**Exercise prompt:** Look through the data below and work out how many lines contain the string "icon". Give the number alone.

**Exercise material:**
-=-=-

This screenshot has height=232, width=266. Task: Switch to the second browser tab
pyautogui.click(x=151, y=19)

-=-=-

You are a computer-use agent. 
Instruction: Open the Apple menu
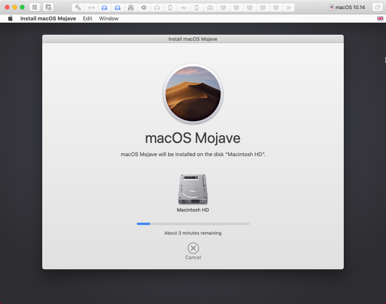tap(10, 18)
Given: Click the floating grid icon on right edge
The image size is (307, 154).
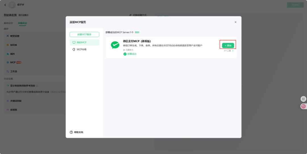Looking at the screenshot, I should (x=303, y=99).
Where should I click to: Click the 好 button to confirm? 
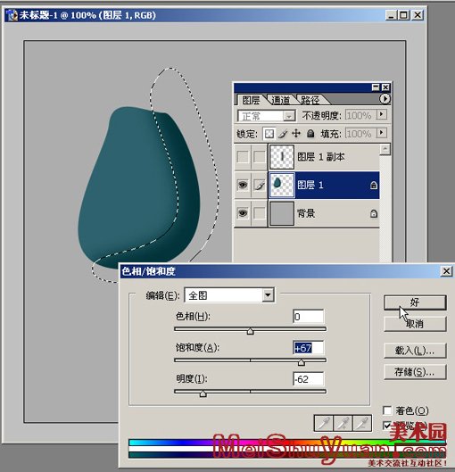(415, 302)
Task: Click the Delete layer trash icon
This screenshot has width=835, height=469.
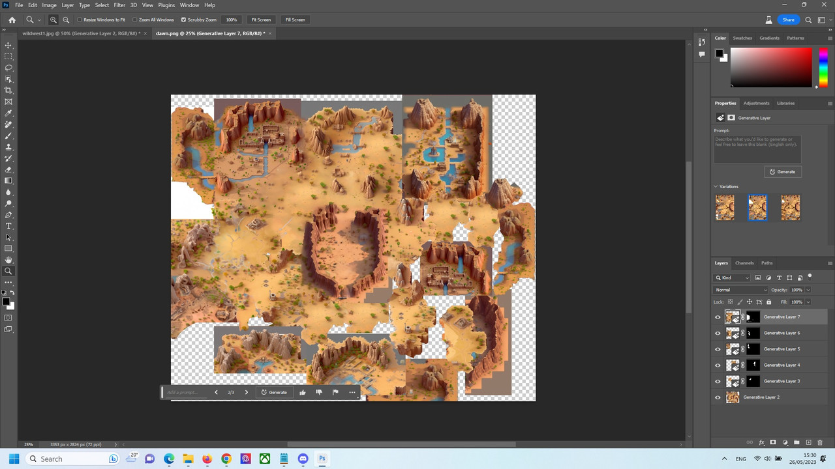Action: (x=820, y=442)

-=-=-

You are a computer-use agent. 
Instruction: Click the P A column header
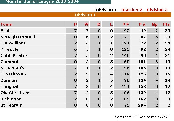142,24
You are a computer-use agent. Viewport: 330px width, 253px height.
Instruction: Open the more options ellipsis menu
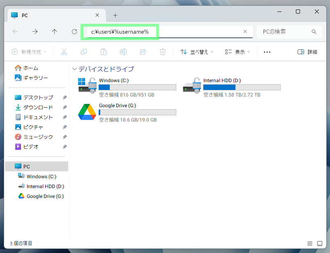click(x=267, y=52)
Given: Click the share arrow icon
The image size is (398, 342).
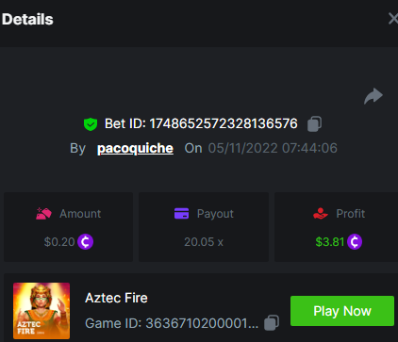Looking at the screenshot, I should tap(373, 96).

-=-=-

**Task response:** 3